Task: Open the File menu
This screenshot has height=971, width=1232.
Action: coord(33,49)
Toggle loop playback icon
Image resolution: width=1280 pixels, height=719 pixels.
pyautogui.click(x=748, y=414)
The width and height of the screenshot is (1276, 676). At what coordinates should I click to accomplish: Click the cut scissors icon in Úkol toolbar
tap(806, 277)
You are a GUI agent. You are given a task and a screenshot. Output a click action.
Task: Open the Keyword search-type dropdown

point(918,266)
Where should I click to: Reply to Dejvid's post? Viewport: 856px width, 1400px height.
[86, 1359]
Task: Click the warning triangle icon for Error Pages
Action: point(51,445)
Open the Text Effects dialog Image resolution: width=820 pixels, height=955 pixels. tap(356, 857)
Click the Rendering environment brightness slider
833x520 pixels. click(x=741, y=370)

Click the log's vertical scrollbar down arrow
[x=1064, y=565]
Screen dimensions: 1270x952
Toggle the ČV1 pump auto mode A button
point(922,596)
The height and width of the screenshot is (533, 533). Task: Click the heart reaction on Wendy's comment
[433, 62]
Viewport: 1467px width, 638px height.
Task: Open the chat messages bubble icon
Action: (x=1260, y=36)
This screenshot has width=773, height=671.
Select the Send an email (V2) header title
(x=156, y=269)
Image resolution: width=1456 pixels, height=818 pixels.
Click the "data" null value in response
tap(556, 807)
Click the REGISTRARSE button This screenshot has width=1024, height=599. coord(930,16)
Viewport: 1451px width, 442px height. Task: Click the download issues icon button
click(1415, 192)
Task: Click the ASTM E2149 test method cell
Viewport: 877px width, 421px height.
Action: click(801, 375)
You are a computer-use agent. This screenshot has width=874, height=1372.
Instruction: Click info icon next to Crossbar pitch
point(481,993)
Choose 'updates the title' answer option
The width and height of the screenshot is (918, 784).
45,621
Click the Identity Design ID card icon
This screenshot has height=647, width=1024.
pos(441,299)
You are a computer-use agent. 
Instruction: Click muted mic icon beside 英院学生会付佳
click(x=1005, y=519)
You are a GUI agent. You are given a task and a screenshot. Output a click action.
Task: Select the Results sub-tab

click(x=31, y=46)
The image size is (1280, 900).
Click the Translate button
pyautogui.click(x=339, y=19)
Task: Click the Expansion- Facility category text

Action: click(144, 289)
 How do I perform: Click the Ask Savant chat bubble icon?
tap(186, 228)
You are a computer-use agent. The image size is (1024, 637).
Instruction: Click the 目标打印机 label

* **Task objective**:
In the data above, retype exactly and only the lines between the one holding "Open the Text" and the one holding "This screenshot has width=773, height=671.", inclusive.

* **Response for this exercise**:
Open the Text Effects dialog Image resolution: width=820 pixels, height=955 pixels. tap(356, 857)
Click the Rendering environment brightness slider
833x520 pixels. click(x=741, y=370)

Click the log's vertical scrollbar down arrow
[x=1064, y=565]
Screen dimensions: 1270x952
Toggle the ČV1 pump auto mode A button
point(922,596)
The height and width of the screenshot is (533, 533). Task: Click the heart reaction on Wendy's comment
[433, 62]
Viewport: 1467px width, 638px height.
Task: Open the chat messages bubble icon
Action: (x=1260, y=36)
This screenshot has width=773, height=671.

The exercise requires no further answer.